OTOH, `TheStuff` comes out of nowhere with no clues to its origin, and *that*
is a barrier to code-reading IME. Even renaming it to `stuff` would help
approximately zero percent. Parameter? Local? Class member? Global? LLVM has
incredibly few globals for other reasons, but using the same convention for
locals and class members is a real problem for code-reading, especially code
operating in methods for classes you're not super familiar with.

I acknowledge that the current RFC doesn't propose a member naming convention
different from other variables, but IMO it really ought to. *That* is the
distinction that would really help in reading unfamiliar code.
--paulr

I want to reiterate the benefit that underscore_names would bring. To be clear it’s not my favorite style, but it does have a very concrete advantage which is that we have a very large subproject already using it. it doesn’t make sense to do a purely aesthetic move that not everyone is going to agree on anyway, when we could do one with actual tangible value.

There is of course some amount of llvm and clang code which already uses initialLowerCaseNames for variable names too, contrary to the style guide.
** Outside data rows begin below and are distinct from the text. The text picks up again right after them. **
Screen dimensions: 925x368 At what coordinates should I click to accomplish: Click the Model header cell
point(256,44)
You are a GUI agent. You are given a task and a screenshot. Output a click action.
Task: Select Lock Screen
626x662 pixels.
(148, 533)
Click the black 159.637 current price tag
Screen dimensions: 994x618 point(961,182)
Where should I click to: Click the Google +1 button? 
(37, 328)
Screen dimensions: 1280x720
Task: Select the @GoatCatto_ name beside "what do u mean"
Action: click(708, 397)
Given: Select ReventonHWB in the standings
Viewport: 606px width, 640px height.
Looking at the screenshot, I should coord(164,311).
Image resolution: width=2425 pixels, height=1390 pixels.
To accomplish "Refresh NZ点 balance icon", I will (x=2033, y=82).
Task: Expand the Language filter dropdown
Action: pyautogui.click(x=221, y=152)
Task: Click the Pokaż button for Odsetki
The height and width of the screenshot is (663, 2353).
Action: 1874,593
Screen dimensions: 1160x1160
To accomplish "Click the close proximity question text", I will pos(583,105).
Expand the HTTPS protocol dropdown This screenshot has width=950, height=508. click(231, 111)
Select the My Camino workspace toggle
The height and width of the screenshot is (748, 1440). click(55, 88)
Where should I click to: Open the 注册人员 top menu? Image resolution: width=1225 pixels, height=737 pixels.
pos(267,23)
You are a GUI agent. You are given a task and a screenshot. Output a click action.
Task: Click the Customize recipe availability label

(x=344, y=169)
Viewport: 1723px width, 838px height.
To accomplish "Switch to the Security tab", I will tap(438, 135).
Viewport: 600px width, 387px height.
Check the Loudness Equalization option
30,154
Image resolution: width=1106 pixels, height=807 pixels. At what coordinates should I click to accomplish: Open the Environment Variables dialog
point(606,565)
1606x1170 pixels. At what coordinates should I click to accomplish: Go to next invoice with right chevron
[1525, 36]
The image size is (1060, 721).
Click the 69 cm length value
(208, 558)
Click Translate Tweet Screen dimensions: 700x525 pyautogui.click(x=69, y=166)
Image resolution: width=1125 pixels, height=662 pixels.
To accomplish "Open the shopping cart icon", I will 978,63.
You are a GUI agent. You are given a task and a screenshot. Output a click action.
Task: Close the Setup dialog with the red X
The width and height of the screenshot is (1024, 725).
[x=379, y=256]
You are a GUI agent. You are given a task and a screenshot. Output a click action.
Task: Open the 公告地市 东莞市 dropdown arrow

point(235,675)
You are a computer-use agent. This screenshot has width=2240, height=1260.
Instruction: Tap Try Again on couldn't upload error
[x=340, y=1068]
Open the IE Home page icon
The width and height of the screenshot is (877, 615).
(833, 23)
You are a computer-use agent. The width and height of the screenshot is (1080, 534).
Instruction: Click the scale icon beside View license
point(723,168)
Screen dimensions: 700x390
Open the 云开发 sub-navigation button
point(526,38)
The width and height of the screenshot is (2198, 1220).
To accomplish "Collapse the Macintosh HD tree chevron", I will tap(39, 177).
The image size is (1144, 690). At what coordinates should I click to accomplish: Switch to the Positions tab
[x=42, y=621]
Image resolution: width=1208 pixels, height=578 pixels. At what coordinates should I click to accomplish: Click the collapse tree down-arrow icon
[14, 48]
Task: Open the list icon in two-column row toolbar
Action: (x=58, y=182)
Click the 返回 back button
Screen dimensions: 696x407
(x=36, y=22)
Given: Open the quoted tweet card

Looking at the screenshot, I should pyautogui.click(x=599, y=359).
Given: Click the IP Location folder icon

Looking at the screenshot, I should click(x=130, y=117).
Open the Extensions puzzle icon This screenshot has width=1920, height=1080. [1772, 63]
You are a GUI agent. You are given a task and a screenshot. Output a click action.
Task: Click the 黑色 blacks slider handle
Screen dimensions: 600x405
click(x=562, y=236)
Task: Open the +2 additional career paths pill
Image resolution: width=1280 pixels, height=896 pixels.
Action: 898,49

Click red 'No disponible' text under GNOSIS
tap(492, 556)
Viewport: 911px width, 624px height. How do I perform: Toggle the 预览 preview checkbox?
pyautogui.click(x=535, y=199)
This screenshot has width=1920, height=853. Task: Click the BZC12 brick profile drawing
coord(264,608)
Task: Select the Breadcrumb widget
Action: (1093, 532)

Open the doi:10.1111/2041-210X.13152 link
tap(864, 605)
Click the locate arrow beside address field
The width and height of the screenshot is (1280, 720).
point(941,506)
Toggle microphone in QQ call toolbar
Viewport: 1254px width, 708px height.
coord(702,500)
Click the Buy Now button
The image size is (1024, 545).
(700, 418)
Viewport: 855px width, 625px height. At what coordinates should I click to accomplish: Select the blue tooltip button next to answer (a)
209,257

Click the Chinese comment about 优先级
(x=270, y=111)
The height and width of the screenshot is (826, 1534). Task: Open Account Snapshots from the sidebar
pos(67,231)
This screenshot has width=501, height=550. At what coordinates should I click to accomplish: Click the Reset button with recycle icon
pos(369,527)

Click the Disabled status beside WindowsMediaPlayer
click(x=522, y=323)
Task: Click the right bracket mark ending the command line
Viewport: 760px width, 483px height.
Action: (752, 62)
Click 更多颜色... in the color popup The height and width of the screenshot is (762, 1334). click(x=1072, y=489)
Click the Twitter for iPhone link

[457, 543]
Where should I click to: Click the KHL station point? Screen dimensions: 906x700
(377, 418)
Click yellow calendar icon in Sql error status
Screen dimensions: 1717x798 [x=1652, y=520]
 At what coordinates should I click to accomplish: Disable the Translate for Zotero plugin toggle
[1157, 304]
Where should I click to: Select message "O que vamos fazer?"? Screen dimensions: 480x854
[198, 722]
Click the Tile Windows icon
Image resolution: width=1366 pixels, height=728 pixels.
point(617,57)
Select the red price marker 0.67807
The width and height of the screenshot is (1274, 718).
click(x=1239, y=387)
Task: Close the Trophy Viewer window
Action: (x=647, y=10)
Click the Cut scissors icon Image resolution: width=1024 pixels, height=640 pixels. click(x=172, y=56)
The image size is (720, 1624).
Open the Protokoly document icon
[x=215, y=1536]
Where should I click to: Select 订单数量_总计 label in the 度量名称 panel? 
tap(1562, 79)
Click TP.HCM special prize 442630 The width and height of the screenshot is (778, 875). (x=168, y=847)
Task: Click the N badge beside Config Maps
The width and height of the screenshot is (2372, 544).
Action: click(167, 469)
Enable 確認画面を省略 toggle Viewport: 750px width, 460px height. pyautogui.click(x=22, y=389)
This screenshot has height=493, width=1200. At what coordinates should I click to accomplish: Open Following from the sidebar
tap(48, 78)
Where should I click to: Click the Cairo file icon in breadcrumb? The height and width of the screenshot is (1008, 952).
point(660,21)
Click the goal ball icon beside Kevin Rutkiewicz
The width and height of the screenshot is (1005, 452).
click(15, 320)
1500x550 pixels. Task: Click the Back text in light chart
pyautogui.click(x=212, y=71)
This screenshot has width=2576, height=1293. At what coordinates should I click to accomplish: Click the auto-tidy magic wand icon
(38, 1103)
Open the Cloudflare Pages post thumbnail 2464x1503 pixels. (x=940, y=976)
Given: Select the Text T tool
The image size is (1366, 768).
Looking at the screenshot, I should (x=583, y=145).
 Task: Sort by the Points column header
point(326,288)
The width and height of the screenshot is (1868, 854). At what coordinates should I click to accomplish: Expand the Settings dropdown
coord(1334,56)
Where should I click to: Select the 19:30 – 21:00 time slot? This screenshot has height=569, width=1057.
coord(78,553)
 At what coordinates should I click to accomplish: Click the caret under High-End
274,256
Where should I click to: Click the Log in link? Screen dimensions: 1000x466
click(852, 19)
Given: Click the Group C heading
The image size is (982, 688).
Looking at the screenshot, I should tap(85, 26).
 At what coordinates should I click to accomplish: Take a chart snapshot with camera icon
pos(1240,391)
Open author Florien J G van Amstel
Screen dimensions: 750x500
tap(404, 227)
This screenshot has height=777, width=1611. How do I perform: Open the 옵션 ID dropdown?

I don’t know how to easily quantify how much.

E.g. ParseGNUAttributes in clang/include/clang/Parse/Parser.h is one I noticed.

I have to agree with Paul that I think it is rather useful to have a naming convention that distinguishes class members from locals, etc. I’m not sure what that would look like, whether an m prefix for data members would be something others would entertain, but something that makes it clear would probably be useful. To use Paul’s example, I think that mTheStuff vs. TheStuff makes it super easy to visually identify what this is. I imagine this wasn’t mentioned in this thread or previously adopted because of some good reason I am not aware of.

A more minor point about underscores vs camel case - what I like about camel case is that it generally keeps my fingers on the 3 rows of the keyboard I use the most. From an ergonomics perspective, I find typing a whole lot of underscores a bit unnatural. So since I find camel case easier to type and equally as readable, I would favour it over underscores.

fwiw, LLDB also uses m_ for member variables, so if we were to adopt an m prefix, then in conjunction with lowercase_underscore the entire codebase would be conforming.

“CE” was just an example of a less common acronym. I think such an acronym

can be used for various purposes, so it is probably quite local in the code what it

stands for.

We also have other (I think more common) acronyms like TLI for

TargetLoweringInfo, or MF for MachineFunction.

As Krzystzof were saying “Long names should be used where

meaning needs to be conveyed, otherwise they just obfuscate the code

needlessly.”

Having to write out targetLoweringInfo instead of the short form TLI

everywhere would probably obfuscate things (lots of long lines, line splits)

rather than making things easier to read/understand.

FWIW, there is a proposal in the RFC, and the coding standard still say that

acronyms may be used. I still haven’t seen any answers about what the

“correct way” would be when using an acronym if the RFC is accepted.

I’ve only seen answers about _not_ using acronyms, but that has not part

of the RFC afaict.

My point was that the RFC need to be clear about what to do with the

acronyms if we go down that path.

I vote for treating acronyms like any other individual word written in
camel case or snake case. That way, no one has to waste cycles trying
to dodge initial or consecutive acronyms when they make sense.

For example, given acronyms FOO and BAR, the phrase "FOO BAR" becomes
"fooBar", "FooBar", or "foo_bar".

Another occasional bonus is that a dictionary of acronyms isn't
required to automatically convert arbitrary names among the forms.

Some people think UpperCamelCase is ugly for acronyms, such as "Gdb"
or "Llvm". That's the only objection I'm aware of for this approach,
and it annoys me far less than the above issues. Maybe I'm in the
minority.

Joel

I’m concerned about the internal inconsistency we would live with for (likely) many years if there is not a migration plan to converge the code base toward the new naming convention.
(other than that, changing the convention is fine with me, I don’t have much preference here)